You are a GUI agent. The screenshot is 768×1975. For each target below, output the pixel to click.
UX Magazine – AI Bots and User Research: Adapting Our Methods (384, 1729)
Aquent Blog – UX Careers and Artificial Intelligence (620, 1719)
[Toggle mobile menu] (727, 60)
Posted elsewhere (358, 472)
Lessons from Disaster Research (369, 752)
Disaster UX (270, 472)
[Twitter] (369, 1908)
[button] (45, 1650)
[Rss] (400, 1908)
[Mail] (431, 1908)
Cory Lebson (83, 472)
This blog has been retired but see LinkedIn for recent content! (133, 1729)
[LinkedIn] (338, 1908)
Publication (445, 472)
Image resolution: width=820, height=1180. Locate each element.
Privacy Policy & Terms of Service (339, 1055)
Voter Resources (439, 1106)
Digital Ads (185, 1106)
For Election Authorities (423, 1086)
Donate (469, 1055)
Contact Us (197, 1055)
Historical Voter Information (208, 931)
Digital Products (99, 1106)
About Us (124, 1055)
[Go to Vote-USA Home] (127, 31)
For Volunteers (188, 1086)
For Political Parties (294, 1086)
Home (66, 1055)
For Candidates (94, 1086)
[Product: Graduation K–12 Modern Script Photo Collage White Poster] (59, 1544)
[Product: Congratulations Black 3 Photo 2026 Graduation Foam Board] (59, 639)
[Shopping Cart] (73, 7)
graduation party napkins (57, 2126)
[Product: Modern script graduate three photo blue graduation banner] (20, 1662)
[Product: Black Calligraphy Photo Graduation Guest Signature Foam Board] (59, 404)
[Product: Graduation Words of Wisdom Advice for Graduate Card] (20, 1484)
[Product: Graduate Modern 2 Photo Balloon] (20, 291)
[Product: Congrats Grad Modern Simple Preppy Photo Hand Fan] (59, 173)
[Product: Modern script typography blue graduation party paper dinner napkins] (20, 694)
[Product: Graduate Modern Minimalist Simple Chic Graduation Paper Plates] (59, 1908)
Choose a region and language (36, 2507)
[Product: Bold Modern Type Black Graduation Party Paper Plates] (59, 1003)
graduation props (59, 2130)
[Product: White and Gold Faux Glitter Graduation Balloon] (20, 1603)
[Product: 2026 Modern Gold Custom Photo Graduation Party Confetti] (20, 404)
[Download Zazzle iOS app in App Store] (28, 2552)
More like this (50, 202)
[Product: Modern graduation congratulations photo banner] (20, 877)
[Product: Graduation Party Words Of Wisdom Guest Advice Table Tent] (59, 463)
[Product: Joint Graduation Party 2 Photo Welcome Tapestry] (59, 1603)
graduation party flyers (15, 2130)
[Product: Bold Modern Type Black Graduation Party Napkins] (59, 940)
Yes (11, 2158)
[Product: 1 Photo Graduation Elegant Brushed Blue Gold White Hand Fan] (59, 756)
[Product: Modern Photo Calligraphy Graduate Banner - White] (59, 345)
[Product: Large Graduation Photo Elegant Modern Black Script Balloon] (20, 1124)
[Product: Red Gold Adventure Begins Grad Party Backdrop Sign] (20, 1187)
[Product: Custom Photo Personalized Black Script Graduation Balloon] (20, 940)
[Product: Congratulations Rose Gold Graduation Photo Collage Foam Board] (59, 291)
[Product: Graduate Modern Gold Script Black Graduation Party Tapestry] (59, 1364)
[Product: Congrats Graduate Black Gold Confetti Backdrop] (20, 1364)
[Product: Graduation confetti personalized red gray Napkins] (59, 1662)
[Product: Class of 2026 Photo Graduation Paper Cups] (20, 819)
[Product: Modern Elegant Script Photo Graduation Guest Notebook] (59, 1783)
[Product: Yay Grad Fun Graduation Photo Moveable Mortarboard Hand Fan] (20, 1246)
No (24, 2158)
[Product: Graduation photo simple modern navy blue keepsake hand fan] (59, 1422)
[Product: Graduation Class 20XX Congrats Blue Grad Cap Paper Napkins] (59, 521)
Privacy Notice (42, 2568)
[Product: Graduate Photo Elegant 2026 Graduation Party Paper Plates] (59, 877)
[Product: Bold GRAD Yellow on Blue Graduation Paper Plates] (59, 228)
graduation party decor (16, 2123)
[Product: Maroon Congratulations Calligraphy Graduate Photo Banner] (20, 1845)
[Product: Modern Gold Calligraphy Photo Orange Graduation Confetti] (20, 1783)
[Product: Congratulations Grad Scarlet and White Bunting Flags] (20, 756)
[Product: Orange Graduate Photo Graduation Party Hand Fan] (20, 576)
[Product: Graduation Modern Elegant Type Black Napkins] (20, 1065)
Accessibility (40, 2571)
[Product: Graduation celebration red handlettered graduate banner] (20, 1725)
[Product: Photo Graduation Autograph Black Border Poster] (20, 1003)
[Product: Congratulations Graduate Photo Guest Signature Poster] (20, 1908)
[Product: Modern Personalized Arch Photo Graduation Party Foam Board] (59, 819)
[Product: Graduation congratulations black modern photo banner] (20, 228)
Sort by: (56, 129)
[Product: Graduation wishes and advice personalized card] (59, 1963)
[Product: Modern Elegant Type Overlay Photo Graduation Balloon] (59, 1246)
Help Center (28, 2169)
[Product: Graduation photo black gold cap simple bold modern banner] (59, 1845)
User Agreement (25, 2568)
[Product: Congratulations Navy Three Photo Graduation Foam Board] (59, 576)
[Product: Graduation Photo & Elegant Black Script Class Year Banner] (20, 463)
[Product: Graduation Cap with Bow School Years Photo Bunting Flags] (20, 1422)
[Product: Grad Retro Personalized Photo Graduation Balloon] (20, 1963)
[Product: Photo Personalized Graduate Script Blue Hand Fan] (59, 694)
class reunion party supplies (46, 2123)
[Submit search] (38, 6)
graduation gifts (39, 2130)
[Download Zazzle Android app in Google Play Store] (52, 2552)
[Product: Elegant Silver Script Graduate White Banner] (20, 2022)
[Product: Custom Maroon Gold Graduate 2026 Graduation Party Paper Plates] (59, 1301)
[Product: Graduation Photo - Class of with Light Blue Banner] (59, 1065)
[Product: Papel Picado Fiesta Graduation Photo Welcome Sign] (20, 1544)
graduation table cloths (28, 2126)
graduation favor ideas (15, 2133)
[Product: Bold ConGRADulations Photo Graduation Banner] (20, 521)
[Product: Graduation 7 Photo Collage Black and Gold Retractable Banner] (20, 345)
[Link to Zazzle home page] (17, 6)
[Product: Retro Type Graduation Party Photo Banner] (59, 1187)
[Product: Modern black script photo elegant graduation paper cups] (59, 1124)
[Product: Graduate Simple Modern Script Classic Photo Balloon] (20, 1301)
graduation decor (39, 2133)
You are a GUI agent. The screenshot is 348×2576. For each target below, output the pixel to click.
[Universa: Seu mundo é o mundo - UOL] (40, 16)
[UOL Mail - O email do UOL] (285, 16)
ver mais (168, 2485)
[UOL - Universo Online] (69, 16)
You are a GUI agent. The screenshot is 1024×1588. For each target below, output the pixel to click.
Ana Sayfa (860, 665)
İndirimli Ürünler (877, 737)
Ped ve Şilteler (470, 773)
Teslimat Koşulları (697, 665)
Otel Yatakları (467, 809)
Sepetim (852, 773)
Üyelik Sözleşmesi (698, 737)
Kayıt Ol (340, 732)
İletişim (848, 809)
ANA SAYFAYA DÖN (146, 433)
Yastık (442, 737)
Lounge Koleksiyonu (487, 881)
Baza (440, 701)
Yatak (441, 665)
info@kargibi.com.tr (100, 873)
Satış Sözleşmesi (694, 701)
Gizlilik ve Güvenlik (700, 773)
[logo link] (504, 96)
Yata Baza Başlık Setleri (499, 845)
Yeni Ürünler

# What you need to do
Now that the records have been shown, restate each one word for word.

# Exercise response
You are a GUI agent. The screenshot is 768×1975. For each target below, output the pixel to click.
UX Magazine – AI Bots and User Research: Adapting Our Methods (384, 1729)
Aquent Blog – UX Careers and Artificial Intelligence (620, 1719)
[Toggle mobile menu] (727, 60)
Posted elsewhere (358, 472)
Lessons from Disaster Research (369, 752)
Disaster UX (270, 472)
[Twitter] (369, 1908)
[button] (45, 1650)
[Rss] (400, 1908)
[Mail] (431, 1908)
Cory Lebson (83, 472)
This blog has been retired but see LinkedIn for recent content! (133, 1729)
[LinkedIn] (338, 1908)
Publication (445, 472)
Image resolution: width=820, height=1180. Locate each element.
Privacy Policy & Terms of Service (339, 1055)
Voter Resources (439, 1106)
Digital Ads (185, 1106)
For Election Authorities (423, 1086)
Donate (469, 1055)
Contact Us (197, 1055)
Historical Voter Information (208, 931)
Digital Products (99, 1106)
About Us (124, 1055)
[Go to Vote-USA Home] (127, 31)
For Volunteers (188, 1086)
For Political Parties (294, 1086)
Home (66, 1055)
For Candidates (94, 1086)
[Product: Graduation K–12 Modern Script Photo Collage White Poster] (59, 1544)
[Product: Congratulations Black 3 Photo 2026 Graduation Foam Board] (59, 639)
[Shopping Cart] (73, 7)
graduation party napkins (57, 2126)
[Product: Modern script graduate three photo blue graduation banner] (20, 1662)
[Product: Black Calligraphy Photo Graduation Guest Signature Foam Board] (59, 404)
[Product: Graduation Words of Wisdom Advice for Graduate Card] (20, 1484)
[Product: Graduate Modern 2 Photo Balloon] (20, 291)
[Product: Congrats Grad Modern Simple Preppy Photo Hand Fan] (59, 173)
[Product: Modern script typography blue graduation party paper dinner napkins] (20, 694)
[Product: Graduate Modern Minimalist Simple Chic Graduation Paper Plates] (59, 1908)
Choose a region and language (36, 2507)
[Product: Bold Modern Type Black Graduation Party Paper Plates] (59, 1003)
graduation props (59, 2130)
[Product: White and Gold Faux Glitter Graduation Balloon] (20, 1603)
[Product: 2026 Modern Gold Custom Photo Graduation Party Confetti] (20, 404)
[Download Zazzle iOS app in App Store] (28, 2552)
More like this (50, 202)
[Product: Modern graduation congratulations photo banner] (20, 877)
[Product: Graduation Party Words Of Wisdom Guest Advice Table Tent] (59, 463)
[Product: Joint Graduation Party 2 Photo Welcome Tapestry] (59, 1603)
graduation party flyers (15, 2130)
[Product: Bold Modern Type Black Graduation Party Napkins] (59, 940)
Yes (11, 2158)
[Product: 1 Photo Graduation Elegant Brushed Blue Gold White Hand Fan] (59, 756)
[Product: Modern Photo Calligraphy Graduate Banner - White] (59, 345)
[Product: Large Graduation Photo Elegant Modern Black Script Balloon] (20, 1124)
[Product: Red Gold Adventure Begins Grad Party Backdrop Sign] (20, 1187)
[Product: Custom Photo Personalized Black Script Graduation Balloon] (20, 940)
[Product: Congratulations Rose Gold Graduation Photo Collage Foam Board] (59, 291)
[Product: Graduate Modern Gold Script Black Graduation Party Tapestry] (59, 1364)
[Product: Congrats Graduate Black Gold Confetti Backdrop] (20, 1364)
[Product: Graduation confetti personalized red gray Napkins] (59, 1662)
[Product: Class of 2026 Photo Graduation Paper Cups] (20, 819)
[Product: Modern Elegant Script Photo Graduation Guest Notebook] (59, 1783)
[Product: Yay Grad Fun Graduation Photo Moveable Mortarboard Hand Fan] (20, 1246)
No (24, 2158)
[Product: Graduation photo simple modern navy blue keepsake hand fan] (59, 1422)
[Product: Graduation Class 20XX Congrats Blue Grad Cap Paper Napkins] (59, 521)
Privacy Notice (42, 2568)
[Product: Graduate Photo Elegant 2026 Graduation Party Paper Plates] (59, 877)
[Product: Bold GRAD Yellow on Blue Graduation Paper Plates] (59, 228)
graduation party decor (16, 2123)
[Product: Maroon Congratulations Calligraphy Graduate Photo Banner] (20, 1845)
[Product: Modern Gold Calligraphy Photo Orange Graduation Confetti] (20, 1783)
[Product: Congratulations Grad Scarlet and White Bunting Flags] (20, 756)
[Product: Orange Graduate Photo Graduation Party Hand Fan] (20, 576)
[Product: Graduation Modern Elegant Type Black Napkins] (20, 1065)
Accessibility (40, 2571)
[Product: Graduation celebration red handlettered graduate banner] (20, 1725)
[Product: Photo Graduation Autograph Black Border Poster] (20, 1003)
[Product: Congratulations Graduate Photo Guest Signature Poster] (20, 1908)
[Product: Modern Personalized Arch Photo Graduation Party Foam Board] (59, 819)
[Product: Graduation congratulations black modern photo banner] (20, 228)
Sort by: (56, 129)
[Product: Graduation wishes and advice personalized card] (59, 1963)
[Product: Modern Elegant Type Overlay Photo Graduation Balloon] (59, 1246)
Help Center (28, 2169)
[Product: Graduation photo black gold cap simple bold modern banner] (59, 1845)
User Agreement (25, 2568)
[Product: Congratulations Navy Three Photo Graduation Foam Board] (59, 576)
[Product: Graduation Photo & Elegant Black Script Class Year Banner] (20, 463)
[Product: Graduation Cap with Bow School Years Photo Bunting Flags] (20, 1422)
[Product: Grad Retro Personalized Photo Graduation Balloon] (20, 1963)
[Product: Photo Personalized Graduate Script Blue Hand Fan] (59, 694)
class reunion party supplies (46, 2123)
[Submit search] (38, 6)
graduation gifts (39, 2130)
[Download Zazzle Android app in Google Play Store] (52, 2552)
[Product: Elegant Silver Script Graduate White Banner] (20, 2022)
[Product: Custom Maroon Gold Graduate 2026 Graduation Party Paper Plates] (59, 1301)
[Product: Graduation Photo - Class of with Light Blue Banner] (59, 1065)
[Product: Papel Picado Fiesta Graduation Photo Welcome Sign] (20, 1544)
graduation table cloths (28, 2126)
graduation favor ideas (15, 2133)
[Product: Bold ConGRADulations Photo Graduation Banner] (20, 521)
[Product: Graduation 7 Photo Collage Black and Gold Retractable Banner] (20, 345)
[Link to Zazzle home page] (17, 6)
[Product: Retro Type Graduation Party Photo Banner] (59, 1187)
[Product: Modern black script photo elegant graduation paper cups] (59, 1124)
[Product: Graduate Simple Modern Script Classic Photo Balloon] (20, 1301)
graduation decor (39, 2133)
You are a GUI agent. The screenshot is 348×2576. For each target below, output the pixel to click.
[Universa: Seu mundo é o mundo - UOL] (40, 16)
[UOL Mail - O email do UOL] (285, 16)
ver mais (168, 2485)
[UOL - Universo Online] (69, 16)
You are a GUI agent. The screenshot is 1024×1588. For each target below, output the pixel to click.
Ana Sayfa (860, 665)
İndirimli Ürünler (877, 737)
Ped ve Şilteler (470, 773)
Teslimat Koşulları (697, 665)
Otel Yatakları (467, 809)
Sepetim (852, 773)
Üyelik Sözleşmesi (698, 737)
Kayıt Ol (340, 732)
İletişim (848, 809)
ANA SAYFAYA DÖN (146, 433)
Yastık (442, 737)
Lounge Koleksiyonu (487, 881)
Baza (440, 701)
Yatak (441, 665)
info@kargibi.com.tr (100, 873)
Satış Sözleşmesi (694, 701)
Gizlilik ve Güvenlik (700, 773)
[logo link] (504, 96)
Yata Baza Başlık Setleri (499, 845)
Yeni Ürünler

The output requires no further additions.